#### Assignment:
Out of the material that follows, write out exactly the lines from the line with "Click the version info icon near 3.A1.06.02" to the line with "Task: Open the Whiteboard three-dots menu", both ends included, and no others.

◆ ◆ ◆ ◆

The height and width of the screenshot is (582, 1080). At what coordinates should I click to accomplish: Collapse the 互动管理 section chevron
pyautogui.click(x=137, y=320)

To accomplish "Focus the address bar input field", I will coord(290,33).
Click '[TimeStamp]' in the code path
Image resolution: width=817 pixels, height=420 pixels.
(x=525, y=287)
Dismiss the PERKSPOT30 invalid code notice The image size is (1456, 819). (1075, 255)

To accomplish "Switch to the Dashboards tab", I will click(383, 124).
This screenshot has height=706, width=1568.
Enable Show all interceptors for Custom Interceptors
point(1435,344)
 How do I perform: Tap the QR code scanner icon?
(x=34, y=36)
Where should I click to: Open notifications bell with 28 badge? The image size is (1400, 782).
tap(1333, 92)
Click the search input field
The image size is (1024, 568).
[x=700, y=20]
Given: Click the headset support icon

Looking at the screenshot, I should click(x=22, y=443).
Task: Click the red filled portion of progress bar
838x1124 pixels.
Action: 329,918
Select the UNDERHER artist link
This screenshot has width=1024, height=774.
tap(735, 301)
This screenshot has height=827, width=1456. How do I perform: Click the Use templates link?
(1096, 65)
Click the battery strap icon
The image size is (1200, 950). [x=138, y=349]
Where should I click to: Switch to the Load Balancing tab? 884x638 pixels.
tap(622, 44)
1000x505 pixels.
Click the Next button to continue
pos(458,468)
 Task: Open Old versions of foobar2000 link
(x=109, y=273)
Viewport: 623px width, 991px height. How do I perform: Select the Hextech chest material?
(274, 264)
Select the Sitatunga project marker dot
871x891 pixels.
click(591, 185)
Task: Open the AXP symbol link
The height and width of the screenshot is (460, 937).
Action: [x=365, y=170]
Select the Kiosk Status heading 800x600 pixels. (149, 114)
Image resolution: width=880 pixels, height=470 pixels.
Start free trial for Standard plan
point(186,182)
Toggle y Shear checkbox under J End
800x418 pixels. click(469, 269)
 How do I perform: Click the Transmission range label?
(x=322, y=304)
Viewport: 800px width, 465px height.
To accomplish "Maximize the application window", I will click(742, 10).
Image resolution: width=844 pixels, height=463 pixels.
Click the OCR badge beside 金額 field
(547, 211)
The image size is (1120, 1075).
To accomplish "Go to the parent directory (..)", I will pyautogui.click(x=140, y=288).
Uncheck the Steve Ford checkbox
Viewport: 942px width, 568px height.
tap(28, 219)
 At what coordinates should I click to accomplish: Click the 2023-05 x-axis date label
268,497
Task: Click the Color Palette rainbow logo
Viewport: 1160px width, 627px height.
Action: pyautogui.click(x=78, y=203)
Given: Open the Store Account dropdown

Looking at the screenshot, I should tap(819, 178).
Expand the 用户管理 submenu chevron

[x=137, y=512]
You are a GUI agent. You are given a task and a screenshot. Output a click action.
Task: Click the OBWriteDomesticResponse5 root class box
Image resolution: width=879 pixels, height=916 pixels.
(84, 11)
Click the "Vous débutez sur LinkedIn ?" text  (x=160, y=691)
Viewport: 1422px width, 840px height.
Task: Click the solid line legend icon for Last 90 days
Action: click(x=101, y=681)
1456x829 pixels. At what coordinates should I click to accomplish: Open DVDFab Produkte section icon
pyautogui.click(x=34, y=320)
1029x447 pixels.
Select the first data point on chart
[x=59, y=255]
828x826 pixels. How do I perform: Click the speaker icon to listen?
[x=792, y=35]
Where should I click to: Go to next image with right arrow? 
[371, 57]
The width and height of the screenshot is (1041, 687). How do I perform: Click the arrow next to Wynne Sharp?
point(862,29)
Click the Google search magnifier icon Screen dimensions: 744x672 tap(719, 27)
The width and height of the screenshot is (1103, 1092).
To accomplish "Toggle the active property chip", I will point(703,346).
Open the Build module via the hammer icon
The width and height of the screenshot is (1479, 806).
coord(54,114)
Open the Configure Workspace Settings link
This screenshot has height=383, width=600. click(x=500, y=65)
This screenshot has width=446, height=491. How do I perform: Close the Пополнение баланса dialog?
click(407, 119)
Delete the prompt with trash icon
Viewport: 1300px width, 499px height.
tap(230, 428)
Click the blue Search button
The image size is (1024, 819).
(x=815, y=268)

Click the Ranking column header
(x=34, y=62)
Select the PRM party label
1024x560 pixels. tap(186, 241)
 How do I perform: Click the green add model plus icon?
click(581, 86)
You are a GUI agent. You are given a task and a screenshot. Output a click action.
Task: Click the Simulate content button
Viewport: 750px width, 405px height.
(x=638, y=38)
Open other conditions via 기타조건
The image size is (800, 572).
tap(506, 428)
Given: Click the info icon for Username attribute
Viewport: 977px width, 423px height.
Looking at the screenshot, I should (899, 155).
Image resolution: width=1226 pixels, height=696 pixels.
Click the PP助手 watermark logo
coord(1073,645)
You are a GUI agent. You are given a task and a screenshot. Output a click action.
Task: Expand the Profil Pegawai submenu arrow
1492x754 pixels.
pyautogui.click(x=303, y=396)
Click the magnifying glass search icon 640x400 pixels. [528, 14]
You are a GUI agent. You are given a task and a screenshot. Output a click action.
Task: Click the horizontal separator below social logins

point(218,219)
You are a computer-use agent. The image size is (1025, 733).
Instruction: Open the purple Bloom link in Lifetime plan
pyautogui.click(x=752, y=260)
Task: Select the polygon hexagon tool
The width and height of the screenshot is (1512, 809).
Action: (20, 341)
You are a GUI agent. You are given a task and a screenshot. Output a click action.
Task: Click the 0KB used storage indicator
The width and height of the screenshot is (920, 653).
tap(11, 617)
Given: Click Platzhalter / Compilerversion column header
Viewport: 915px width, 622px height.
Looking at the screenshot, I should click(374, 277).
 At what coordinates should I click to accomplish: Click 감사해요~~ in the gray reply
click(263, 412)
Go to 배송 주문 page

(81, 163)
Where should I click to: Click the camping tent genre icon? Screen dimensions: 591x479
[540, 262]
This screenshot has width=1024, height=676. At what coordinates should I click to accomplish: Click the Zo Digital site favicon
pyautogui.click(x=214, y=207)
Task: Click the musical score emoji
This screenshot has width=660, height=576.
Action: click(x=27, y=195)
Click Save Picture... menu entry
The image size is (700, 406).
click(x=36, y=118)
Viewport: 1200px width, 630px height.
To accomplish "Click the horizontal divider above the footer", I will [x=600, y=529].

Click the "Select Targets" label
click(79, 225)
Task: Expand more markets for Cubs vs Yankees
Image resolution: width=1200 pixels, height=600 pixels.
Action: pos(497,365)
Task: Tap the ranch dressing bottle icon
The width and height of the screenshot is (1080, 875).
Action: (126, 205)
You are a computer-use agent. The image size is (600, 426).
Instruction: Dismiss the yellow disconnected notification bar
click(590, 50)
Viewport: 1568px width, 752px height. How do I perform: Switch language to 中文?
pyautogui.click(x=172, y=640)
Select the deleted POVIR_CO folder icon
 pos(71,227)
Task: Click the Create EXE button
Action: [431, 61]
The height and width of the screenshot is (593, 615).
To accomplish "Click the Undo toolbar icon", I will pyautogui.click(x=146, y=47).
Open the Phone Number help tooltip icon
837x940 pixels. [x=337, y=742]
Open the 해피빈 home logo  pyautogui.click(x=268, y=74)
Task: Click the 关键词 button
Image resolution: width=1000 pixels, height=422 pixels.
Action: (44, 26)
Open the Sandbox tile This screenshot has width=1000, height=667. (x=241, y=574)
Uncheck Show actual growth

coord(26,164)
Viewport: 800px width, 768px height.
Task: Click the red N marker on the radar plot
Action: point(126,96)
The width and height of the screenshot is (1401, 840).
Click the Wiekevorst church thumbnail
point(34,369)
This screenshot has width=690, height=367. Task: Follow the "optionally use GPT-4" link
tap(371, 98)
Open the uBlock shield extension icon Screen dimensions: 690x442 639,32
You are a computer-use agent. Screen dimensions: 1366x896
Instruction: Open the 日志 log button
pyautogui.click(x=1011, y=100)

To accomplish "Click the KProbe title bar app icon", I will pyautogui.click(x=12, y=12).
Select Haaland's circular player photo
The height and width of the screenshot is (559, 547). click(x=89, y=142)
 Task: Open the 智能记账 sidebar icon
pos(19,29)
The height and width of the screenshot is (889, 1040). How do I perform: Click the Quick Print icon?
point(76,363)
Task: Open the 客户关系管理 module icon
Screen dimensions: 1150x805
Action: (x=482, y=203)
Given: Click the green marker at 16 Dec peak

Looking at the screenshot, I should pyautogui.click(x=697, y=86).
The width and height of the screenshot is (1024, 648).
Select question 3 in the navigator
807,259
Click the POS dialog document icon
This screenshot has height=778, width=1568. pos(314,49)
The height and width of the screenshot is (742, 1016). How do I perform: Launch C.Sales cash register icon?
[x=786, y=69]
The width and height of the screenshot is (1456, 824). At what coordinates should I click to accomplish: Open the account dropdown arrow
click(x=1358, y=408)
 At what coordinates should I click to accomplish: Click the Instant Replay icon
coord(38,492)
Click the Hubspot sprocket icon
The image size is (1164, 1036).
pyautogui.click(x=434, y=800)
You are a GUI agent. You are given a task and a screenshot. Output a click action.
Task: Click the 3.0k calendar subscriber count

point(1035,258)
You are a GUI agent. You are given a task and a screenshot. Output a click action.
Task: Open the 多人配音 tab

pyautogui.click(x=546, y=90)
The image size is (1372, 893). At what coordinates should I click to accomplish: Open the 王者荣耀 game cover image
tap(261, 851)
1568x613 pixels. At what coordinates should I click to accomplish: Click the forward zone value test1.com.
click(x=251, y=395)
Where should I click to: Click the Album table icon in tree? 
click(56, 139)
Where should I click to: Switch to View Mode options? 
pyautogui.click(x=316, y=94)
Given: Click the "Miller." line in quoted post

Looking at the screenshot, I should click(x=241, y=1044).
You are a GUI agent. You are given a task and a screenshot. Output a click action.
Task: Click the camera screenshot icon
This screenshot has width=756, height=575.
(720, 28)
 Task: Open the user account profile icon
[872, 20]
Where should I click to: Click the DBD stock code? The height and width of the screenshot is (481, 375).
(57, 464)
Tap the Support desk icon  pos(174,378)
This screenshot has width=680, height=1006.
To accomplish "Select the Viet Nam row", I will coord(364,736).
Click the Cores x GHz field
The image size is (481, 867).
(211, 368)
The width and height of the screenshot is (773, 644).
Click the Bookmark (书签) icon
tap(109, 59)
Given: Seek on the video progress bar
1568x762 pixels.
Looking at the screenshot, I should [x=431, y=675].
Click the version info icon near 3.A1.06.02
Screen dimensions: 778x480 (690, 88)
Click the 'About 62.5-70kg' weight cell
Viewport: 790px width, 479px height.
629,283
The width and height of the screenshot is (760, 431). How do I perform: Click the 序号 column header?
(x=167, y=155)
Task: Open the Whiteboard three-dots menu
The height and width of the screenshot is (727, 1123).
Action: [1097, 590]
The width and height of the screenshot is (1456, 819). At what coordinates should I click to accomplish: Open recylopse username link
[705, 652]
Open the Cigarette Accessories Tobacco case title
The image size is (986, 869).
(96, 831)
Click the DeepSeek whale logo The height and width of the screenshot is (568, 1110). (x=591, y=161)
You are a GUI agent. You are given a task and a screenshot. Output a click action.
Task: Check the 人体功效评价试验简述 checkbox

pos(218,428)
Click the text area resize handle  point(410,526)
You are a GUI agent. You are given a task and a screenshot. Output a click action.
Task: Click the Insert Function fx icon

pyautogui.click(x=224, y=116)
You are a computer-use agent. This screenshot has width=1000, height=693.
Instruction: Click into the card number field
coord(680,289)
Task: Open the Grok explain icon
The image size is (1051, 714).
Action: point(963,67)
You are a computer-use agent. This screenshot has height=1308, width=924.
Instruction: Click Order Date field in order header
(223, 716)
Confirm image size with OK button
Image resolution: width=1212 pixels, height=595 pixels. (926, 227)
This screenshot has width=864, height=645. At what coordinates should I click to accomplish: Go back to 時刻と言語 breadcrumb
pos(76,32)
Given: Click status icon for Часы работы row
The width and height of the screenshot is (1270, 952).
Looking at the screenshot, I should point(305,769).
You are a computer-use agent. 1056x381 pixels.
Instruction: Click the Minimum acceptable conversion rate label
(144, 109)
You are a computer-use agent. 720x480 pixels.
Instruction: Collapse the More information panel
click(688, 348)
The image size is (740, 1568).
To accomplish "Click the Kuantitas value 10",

◆ ◆ ◆ ◆

#### Answer space:
Click the version info icon near 3.A1.06.02
Screen dimensions: 778x480 (690, 88)
Click the 'About 62.5-70kg' weight cell
Viewport: 790px width, 479px height.
629,283
The width and height of the screenshot is (760, 431). How do I perform: Click the 序号 column header?
(x=167, y=155)
Task: Open the Whiteboard three-dots menu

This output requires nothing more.